This post is dedicated to a few friends who hopefully will read this and take heed.
Throughout University I supported myself by working part time in a call centre. This was fine because I thought in a couple of years, I’ll graduate, become a rich and famous Actress making piles of dough.
That’s not really what happened. I graduated and at the same time overtime at the call centre was paid at double time. The lure of earning dem dolla dolla bills y’all was so strong that after a year I realised I’d done absolutely nothing in trying to make myself an actress and slowly destroyed my soul by working in a dead end job in the process.
Someone joked that the call centre I worked in was a “degree dumping ground” I looked around and it was true. So many people solely concerned with paying bills but absolutely miserable and having the potential to do so much more.
Now this blog isn’t about the current economic climate, unemployment and the lack of graduate jobs but it is about taking a look at your own situation and taking stock. You only have one life, do you want to be miserable stuck in that call centre, bar, pawn shop, cinema?
Up until August if someone asked me what I’d take a deep breath and attempt to say confidently, “I’m an Actre…” before bottling out and saying, “I work in a call centre *sadface*” I also started to dread my weekends working there. When it came to Thursday and I was already having that nasty feeling in my stomach that Saturday was coming soon I knew I had to do something about it.

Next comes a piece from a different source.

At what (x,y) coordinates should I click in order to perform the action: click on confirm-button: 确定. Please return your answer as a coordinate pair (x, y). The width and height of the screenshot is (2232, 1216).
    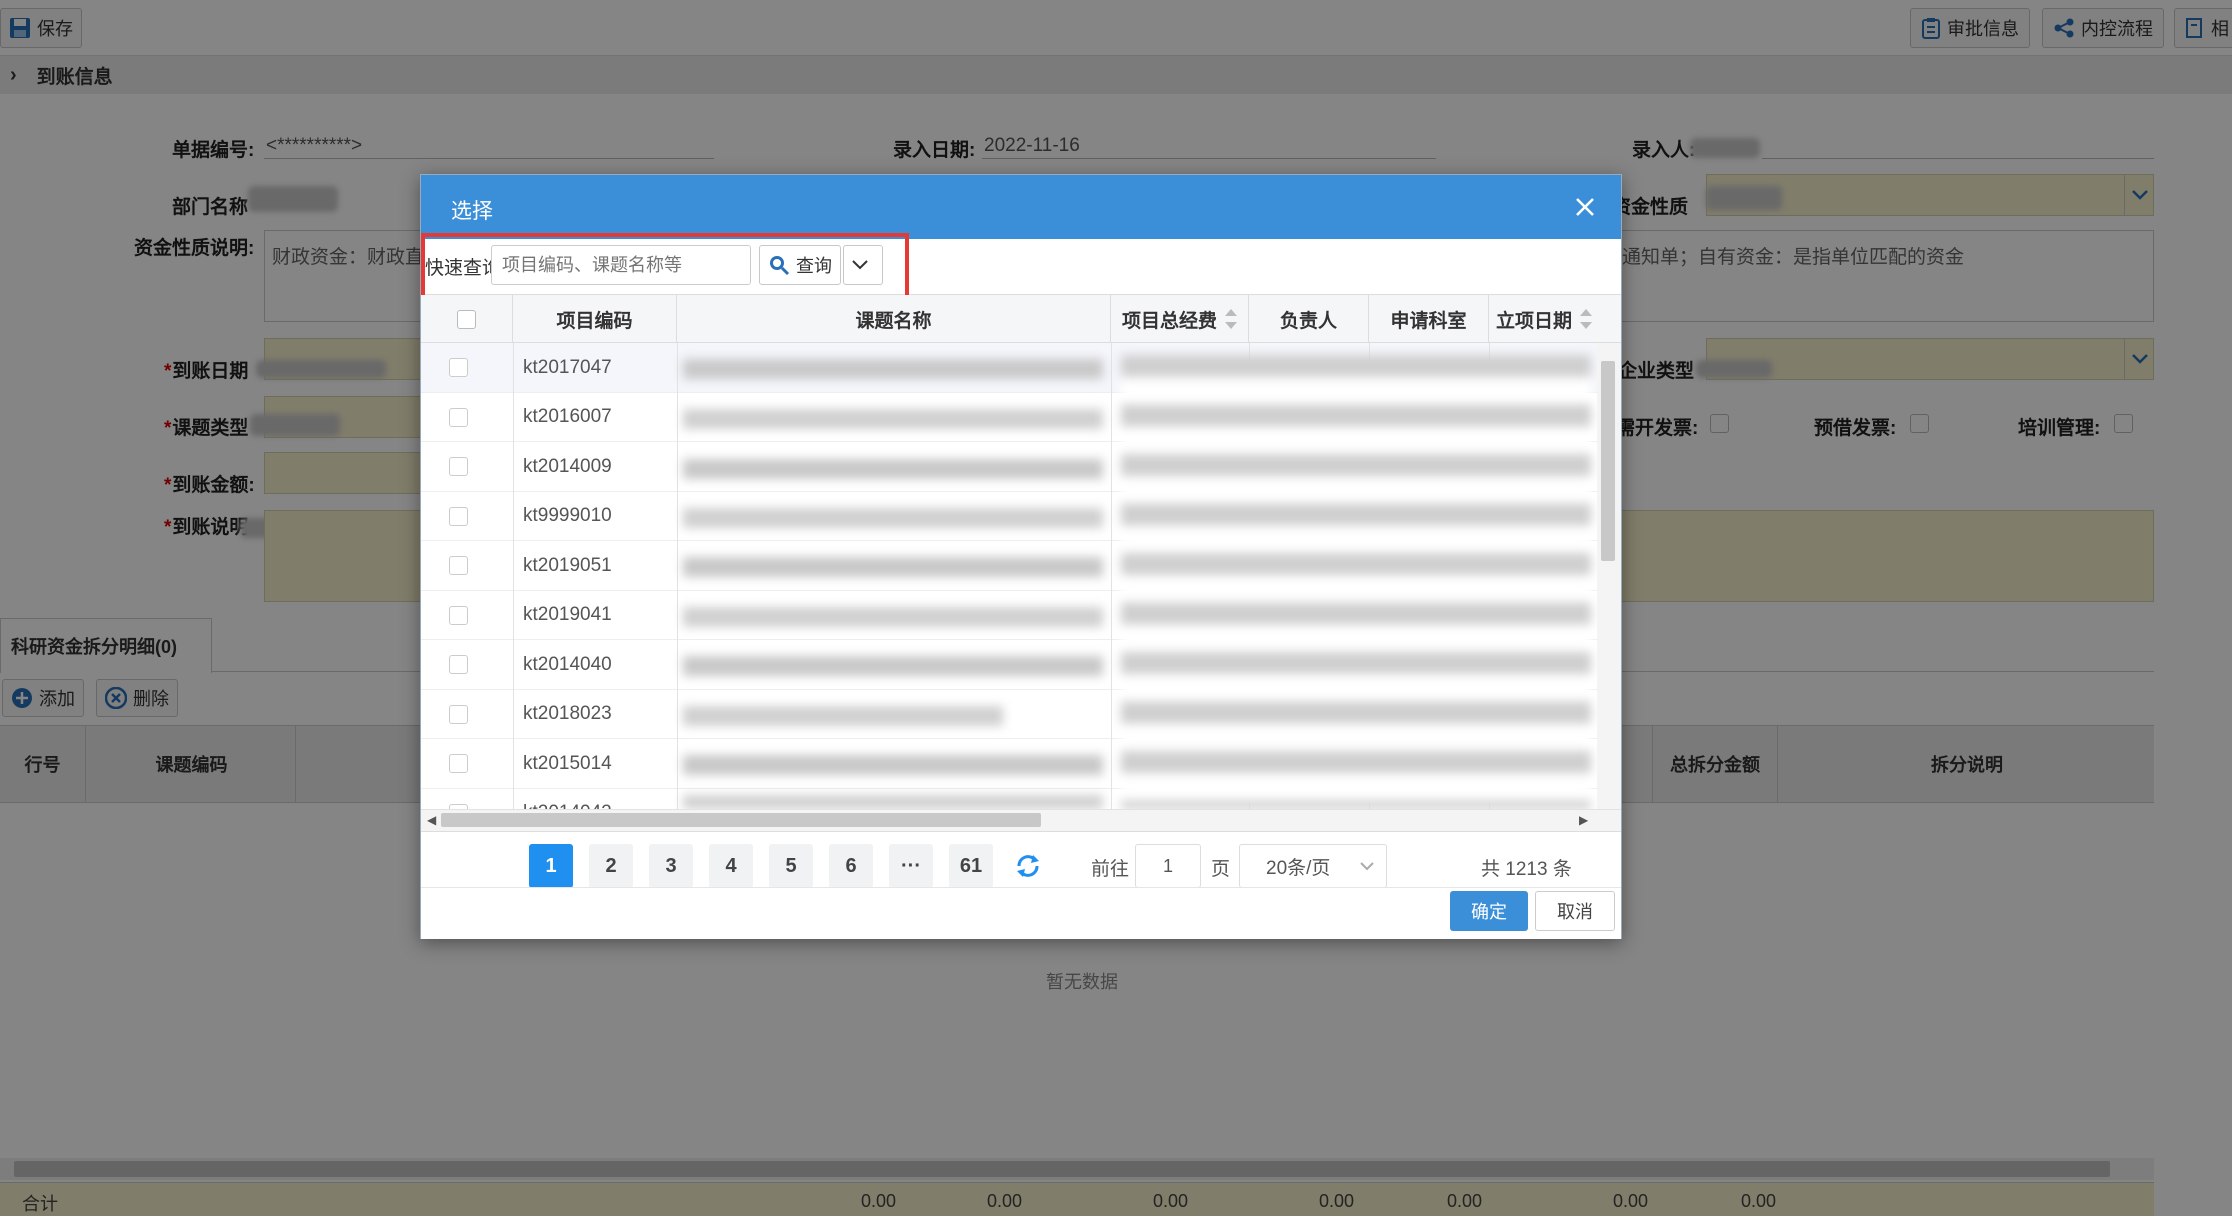
    Looking at the image, I should click on (1489, 911).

I handed in my notice on a whim one morning with only my TIE job and occasional promotions work to support me. It was a huge difference to my monthly incomings and completely terrifying knowing that I didn’t have that steady reliable wage there to pay the rent. I started to panic that I’d be completely destitute. It took a couple of days to realise that I could survive on the money I was getting from acting, it just meant I had to re-evaluate what I was spending my money on. Did I really need that Aldo bag? A night out for dinner and cocktails is lovely but not in any way necessary. I paid monthly for a Spotify and Love Film account, I went out for lunch and dinner at least once a week, I have an iPhone. None of these are essential spends.
I might not have all the new clothes and shoes and no longer be able to be out and about like Glasgow’s answer to Paris Hilton but I am so much happier than I was. Being under pressure to find work means that I am so much more focused on making my acting career happen.
I don’t want anyone to read this and do something crazy. I don’t want anyone homeless. I just think its easy to have that money comfort blanket.
Do something dangerous; give up the day job and chase the job you want.